Every line below from the one containing "Select rate for" through the one containing "Task: Favourite the" must be transcribed exactly. Omit all lines outside that stretch.

> Records supplied
┄┄┄┄┄┄┄┄┄┄
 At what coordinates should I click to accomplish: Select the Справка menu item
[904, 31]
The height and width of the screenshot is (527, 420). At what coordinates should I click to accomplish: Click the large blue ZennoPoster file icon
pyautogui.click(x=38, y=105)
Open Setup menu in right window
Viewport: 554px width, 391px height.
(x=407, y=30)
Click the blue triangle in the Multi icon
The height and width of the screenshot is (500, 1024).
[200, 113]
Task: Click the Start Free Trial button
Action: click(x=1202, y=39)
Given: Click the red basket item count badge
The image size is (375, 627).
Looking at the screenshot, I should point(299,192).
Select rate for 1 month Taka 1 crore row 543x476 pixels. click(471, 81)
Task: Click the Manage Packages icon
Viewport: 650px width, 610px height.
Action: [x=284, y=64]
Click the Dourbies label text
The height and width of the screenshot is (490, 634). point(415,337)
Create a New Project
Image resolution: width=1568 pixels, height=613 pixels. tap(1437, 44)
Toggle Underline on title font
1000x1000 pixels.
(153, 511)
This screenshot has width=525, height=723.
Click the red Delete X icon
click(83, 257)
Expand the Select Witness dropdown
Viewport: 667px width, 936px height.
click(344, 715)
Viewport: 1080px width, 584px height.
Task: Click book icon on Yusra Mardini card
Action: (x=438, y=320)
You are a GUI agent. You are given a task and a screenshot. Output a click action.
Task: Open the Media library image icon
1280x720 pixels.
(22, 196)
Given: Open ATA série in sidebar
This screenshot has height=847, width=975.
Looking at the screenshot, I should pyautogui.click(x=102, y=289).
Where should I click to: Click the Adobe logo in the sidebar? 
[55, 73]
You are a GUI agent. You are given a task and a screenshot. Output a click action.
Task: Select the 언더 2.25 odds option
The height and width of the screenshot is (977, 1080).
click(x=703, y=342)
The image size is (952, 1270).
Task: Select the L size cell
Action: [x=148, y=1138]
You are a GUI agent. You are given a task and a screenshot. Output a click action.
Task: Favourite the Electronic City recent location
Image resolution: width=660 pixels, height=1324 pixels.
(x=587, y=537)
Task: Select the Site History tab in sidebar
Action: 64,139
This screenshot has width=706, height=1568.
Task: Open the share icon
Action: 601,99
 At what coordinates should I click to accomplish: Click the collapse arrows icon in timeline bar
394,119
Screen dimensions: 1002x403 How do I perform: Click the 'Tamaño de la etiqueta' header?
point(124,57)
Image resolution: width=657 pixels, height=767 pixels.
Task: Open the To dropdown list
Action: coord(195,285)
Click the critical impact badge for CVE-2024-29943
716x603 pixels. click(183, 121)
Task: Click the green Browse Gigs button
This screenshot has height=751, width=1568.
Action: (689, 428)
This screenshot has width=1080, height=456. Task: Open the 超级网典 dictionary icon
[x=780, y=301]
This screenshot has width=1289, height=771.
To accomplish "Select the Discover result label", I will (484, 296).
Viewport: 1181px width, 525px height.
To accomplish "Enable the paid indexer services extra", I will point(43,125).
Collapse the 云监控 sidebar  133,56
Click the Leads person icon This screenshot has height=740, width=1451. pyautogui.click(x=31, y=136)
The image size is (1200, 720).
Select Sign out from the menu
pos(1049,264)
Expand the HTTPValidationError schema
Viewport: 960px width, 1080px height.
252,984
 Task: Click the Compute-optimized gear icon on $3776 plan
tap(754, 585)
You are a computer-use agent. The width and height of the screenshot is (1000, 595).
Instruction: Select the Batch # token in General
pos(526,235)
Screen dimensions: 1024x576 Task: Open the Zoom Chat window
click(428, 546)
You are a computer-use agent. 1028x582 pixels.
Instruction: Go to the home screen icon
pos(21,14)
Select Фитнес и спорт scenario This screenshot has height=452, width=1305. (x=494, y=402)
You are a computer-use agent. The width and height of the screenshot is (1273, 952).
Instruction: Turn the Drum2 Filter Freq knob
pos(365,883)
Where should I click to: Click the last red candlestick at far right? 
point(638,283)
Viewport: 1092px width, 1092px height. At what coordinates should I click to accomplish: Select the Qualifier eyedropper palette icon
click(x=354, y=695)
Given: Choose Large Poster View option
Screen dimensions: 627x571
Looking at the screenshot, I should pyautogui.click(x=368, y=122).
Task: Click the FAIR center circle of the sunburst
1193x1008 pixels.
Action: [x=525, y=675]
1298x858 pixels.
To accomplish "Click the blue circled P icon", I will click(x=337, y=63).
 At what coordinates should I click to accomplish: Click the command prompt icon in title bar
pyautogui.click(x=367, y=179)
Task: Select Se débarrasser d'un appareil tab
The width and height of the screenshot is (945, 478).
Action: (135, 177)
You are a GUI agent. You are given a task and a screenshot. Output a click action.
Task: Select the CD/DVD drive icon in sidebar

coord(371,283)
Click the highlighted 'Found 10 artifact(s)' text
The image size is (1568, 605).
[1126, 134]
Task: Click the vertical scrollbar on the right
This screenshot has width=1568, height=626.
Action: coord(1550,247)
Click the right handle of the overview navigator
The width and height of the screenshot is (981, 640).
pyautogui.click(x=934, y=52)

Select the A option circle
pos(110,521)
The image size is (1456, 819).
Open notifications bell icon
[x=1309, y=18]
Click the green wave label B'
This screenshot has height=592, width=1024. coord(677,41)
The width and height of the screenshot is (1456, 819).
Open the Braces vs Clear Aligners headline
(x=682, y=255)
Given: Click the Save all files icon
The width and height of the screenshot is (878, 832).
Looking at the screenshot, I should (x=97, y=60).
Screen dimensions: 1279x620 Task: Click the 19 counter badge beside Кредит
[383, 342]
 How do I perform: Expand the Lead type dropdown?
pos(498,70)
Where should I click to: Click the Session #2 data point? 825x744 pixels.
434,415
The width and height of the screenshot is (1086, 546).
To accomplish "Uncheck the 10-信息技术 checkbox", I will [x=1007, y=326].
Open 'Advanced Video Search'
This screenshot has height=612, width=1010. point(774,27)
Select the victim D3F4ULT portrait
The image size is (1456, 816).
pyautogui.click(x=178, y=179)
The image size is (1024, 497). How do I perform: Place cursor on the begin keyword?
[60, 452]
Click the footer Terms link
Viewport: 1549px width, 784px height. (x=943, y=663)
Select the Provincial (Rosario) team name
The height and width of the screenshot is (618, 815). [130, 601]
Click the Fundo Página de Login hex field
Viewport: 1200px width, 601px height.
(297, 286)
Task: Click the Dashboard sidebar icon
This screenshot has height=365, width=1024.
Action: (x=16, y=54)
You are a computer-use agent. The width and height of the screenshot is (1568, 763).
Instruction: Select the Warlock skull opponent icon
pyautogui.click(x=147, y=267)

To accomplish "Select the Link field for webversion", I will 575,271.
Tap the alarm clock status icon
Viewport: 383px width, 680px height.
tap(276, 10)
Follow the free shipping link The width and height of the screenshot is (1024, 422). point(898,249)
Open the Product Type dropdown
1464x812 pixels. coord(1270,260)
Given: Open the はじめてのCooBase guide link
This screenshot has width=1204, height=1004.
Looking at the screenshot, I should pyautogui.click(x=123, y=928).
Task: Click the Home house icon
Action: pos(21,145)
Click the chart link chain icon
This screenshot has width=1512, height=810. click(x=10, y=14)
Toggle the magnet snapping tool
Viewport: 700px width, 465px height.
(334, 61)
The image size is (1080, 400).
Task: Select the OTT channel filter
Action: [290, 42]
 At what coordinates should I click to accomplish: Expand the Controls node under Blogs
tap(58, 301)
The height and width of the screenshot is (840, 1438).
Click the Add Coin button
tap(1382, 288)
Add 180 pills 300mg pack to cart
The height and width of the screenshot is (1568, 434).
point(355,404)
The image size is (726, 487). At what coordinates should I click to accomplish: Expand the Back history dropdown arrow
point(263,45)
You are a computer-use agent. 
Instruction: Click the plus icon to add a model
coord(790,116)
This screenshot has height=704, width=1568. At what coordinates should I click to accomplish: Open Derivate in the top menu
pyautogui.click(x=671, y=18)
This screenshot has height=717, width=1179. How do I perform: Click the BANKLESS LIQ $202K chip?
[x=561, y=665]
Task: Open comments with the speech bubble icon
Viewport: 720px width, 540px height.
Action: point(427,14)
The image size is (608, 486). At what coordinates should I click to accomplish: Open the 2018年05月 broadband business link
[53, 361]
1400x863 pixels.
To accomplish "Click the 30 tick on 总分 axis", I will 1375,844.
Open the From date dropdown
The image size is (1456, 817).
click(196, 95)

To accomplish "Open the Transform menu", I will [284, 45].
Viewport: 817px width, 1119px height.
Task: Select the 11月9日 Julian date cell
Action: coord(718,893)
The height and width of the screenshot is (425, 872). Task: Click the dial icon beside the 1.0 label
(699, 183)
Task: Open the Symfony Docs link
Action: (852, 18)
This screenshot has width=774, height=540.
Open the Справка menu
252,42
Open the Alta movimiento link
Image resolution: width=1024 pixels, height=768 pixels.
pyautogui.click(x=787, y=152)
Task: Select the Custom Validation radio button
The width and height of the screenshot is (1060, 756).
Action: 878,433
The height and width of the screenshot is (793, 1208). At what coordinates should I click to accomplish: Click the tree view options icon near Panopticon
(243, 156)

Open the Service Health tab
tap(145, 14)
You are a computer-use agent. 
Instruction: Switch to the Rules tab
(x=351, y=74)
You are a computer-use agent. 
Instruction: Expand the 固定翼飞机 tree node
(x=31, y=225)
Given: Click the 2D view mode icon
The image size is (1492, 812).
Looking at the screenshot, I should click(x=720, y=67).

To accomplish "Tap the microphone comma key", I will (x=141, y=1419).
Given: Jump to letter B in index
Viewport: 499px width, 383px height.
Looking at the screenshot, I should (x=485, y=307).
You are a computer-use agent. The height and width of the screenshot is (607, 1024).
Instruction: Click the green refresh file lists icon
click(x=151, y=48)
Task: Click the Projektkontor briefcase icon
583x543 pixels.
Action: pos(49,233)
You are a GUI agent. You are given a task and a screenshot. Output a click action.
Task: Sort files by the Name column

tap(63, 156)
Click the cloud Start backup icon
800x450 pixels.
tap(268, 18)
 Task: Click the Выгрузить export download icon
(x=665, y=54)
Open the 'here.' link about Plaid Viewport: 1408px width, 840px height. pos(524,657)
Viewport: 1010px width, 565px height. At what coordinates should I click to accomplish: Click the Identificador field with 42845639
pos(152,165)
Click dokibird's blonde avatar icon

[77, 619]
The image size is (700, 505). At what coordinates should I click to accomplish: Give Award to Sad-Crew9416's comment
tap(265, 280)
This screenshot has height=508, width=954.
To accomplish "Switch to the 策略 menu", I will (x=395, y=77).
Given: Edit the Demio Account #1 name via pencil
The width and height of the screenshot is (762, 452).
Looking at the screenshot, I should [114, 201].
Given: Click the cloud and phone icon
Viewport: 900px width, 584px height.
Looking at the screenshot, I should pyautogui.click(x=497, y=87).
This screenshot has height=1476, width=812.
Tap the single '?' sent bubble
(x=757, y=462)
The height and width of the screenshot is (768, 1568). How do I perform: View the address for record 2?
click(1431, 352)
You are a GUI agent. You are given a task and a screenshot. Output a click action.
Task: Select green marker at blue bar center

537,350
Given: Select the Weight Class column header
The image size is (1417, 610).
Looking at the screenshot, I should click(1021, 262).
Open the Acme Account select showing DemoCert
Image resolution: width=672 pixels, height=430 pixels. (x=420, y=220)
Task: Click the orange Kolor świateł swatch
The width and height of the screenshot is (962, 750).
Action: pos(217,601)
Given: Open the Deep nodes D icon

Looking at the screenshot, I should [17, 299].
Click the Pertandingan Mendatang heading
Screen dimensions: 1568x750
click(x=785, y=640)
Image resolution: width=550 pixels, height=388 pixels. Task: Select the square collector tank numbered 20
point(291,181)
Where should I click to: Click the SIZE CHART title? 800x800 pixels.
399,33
┄┄┄┄┄┄┄┄┄┄
> Output of the exercise
Select rate for 1 month Taka 1 crore row 543x476 pixels. click(471, 81)
Task: Click the Manage Packages icon
Viewport: 650px width, 610px height.
Action: [x=284, y=64]
Click the Dourbies label text
The height and width of the screenshot is (490, 634). point(415,337)
Create a New Project
Image resolution: width=1568 pixels, height=613 pixels. tap(1437, 44)
Toggle Underline on title font
1000x1000 pixels.
(153, 511)
This screenshot has width=525, height=723.
Click the red Delete X icon
click(83, 257)
Expand the Select Witness dropdown
Viewport: 667px width, 936px height.
click(344, 715)
Viewport: 1080px width, 584px height.
Task: Click book icon on Yusra Mardini card
Action: (x=438, y=320)
You are a GUI agent. You are given a task and a screenshot. Output a click action.
Task: Open the Media library image icon
1280x720 pixels.
(22, 196)
Given: Open ATA série in sidebar
This screenshot has height=847, width=975.
Looking at the screenshot, I should pyautogui.click(x=102, y=289).
Where should I click to: Click the Adobe logo in the sidebar? 
[55, 73]
You are a GUI agent. You are given a task and a screenshot. Output a click action.
Task: Select the 언더 2.25 odds option
The height and width of the screenshot is (977, 1080).
click(x=703, y=342)
The image size is (952, 1270).
Task: Select the L size cell
Action: [x=148, y=1138]
You are a GUI agent. You are given a task and a screenshot. Output a click action.
Task: Favourite the Electronic City recent location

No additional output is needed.